The premise of the artistic research is that more than any other domesticated-plant spaces, and not exclusively in Western culture, gardens and parks consistently embody the ideal utopian setting for a society. In the attempt of constructing clear notions of human rationality, literature and art have devised representations in which the forest stands as the antithesis of the enlightenment’s ability to extract the secrets of nature under the light of human reason. At the opposite side, the tamed wild nature in the form of parks and gardens, came around at the turn of the 19th century as a result of  the rationalization and further annihilation of forests caused by the industrial revolution.  At this point, the imperviousness of forests turned into the quintessential site of the romantic sublime [3]. The first parks were preceded by intense public debate. By the mid-nineteenth century, the Industrial Revolution had thoroughly permeated the large cities of Europe and North America, and the living conditions of large swathes of the population, who had migrated from rural areas to the metropolis to work in the factories, were very poor. The vast majority of the inhabitants of these growing cities did not have access to natural areas [4].

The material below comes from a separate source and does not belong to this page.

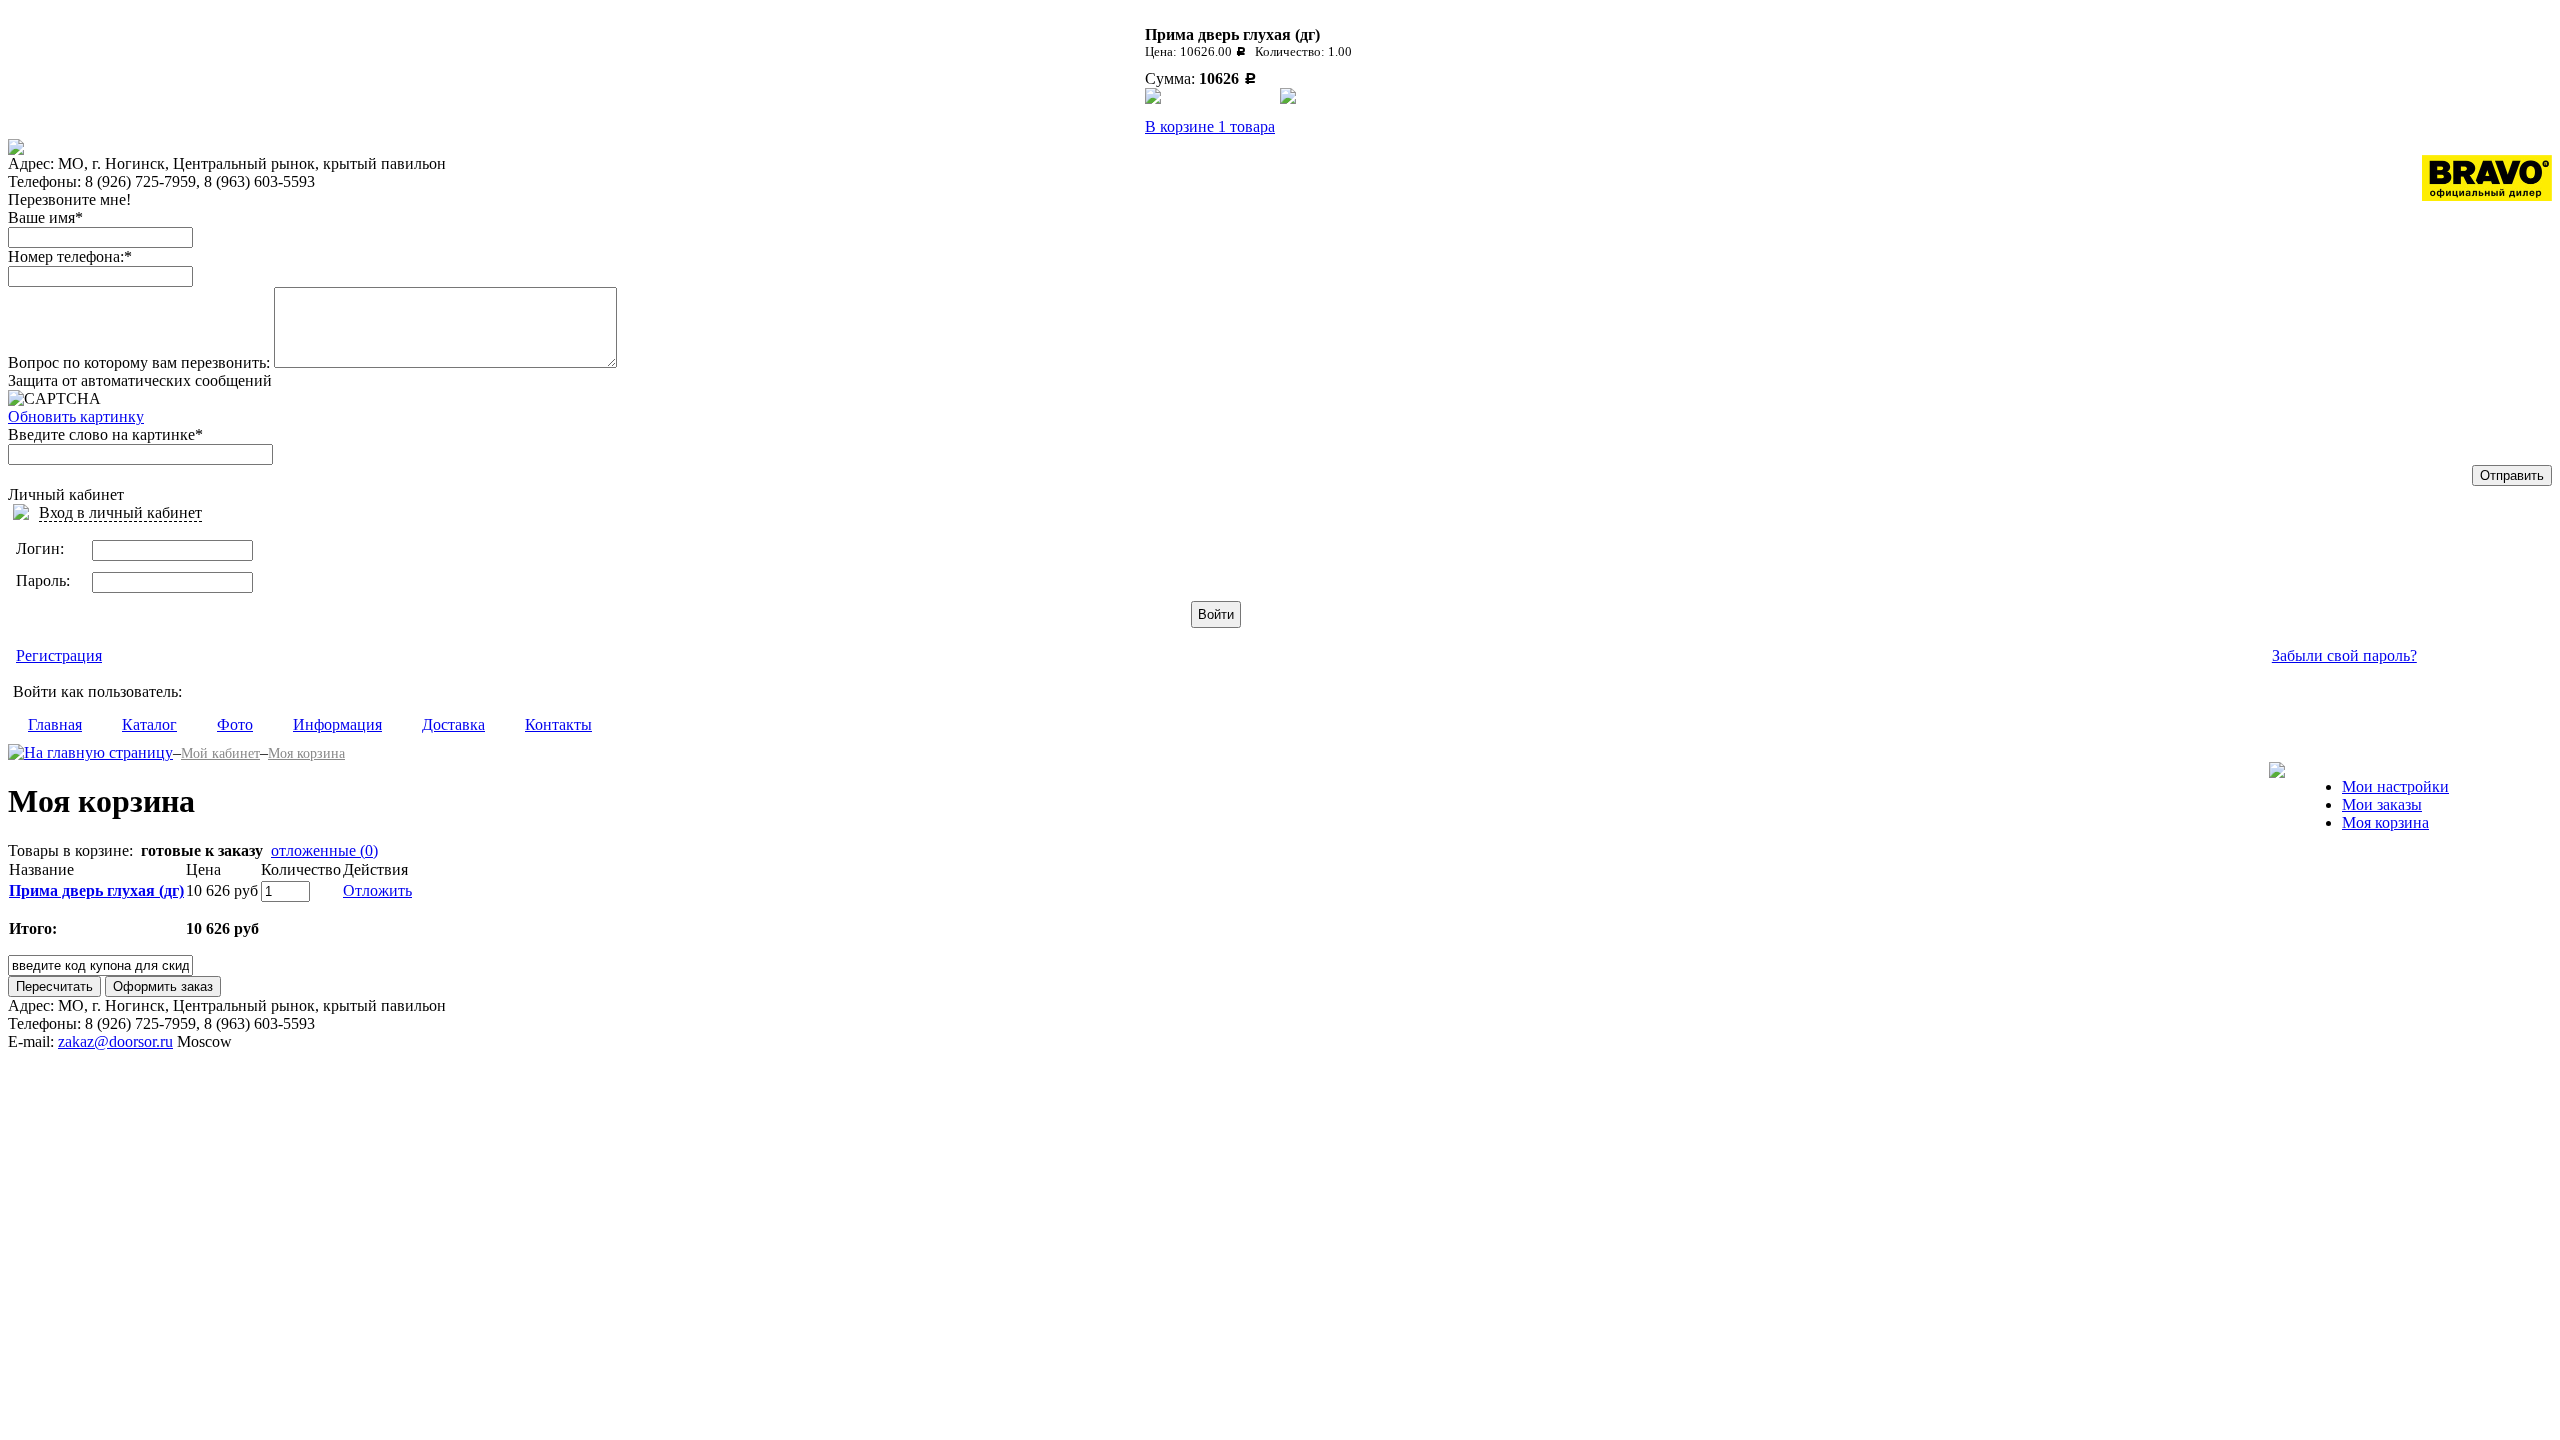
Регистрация (59, 655)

A school of thought known as “social hygiene” appeared against this backdrop. Hygienists publicly denounced the situation that was further aggravated over the years. To address this situation, they sparked a public debate on the living conditions and health of the population and tried to launch wide-ranging initiatives in urban areas. The first, modern, public parks were created in the United Kingdom in the mid-nineteenth century to provide an environment that would mitigate these shortcomings for the vast majority of people, and help improve their physical and mental health [5].

My artistic interest in the language of painting, specifically landscape painting, will be expressed throughout my research from a practical and philosophical point of view. I plan to depict on canvas both urban green spaces in the aftermath of the COVID-19 pandemics, as well as a critical perspective on house-plants and the contemporary associations between plant-life and collective urban living. I will theoretically connect my practice to Foucauldian thought on nature [6], further linking his texts on nature with the idea of biopower and the ability to voice one’s community ideal toward city-living.



[1] There are many articles in the Romanian press, however none translated to English. Some of the following links could be accessed through Google Translate at the following addresses:
https://www.turnulsfatului.ro/2020/08/03/revolutia-verde-din-cartierul-strand-rdquo-au-scos-castanii-si-au-plantat-asfalt-rdquo-175389, https://alba24.ro/astazi-miting-de-protest-in-parcul-custozza-17963.html, https://timponline.ro/si-copiii-au-protestat-dar-impotriva-taierii-copacilor-din-parc/

[2] A purely-informative press article is warning against the damaging effects of house-plant commerce
https://www.vox.com/22611799/houseplants-environmental-impact-youtube

[3] The collection of essays by Giovanni Aloi, Why Look at Plants? The Botanical Emergence in Contemporary Art, Brill, Leiden & Boston, 2019.

[4] Gothein, M. (2014). A History of Garden Art: From the Earliest Times to the Present Day (Cambridge Library Collection – Botany and Horticulture) (W. Wright, Ed.; L. Archer-Hind, Trans.). Cambridge: Cambridge University Press.

[5] Ibid.

[6] The starting point will be the informative text of Paul Alberts, ” Foucault, Nature, and the Environment” published in Foster, E. (2018). Foucault and Ecology. In L. Downing (Ed.), After Foucault: Culture, Theory, and Criticism in the 21st Century (After Series, pp. 122-138). Cambridge: Cambridge University Press.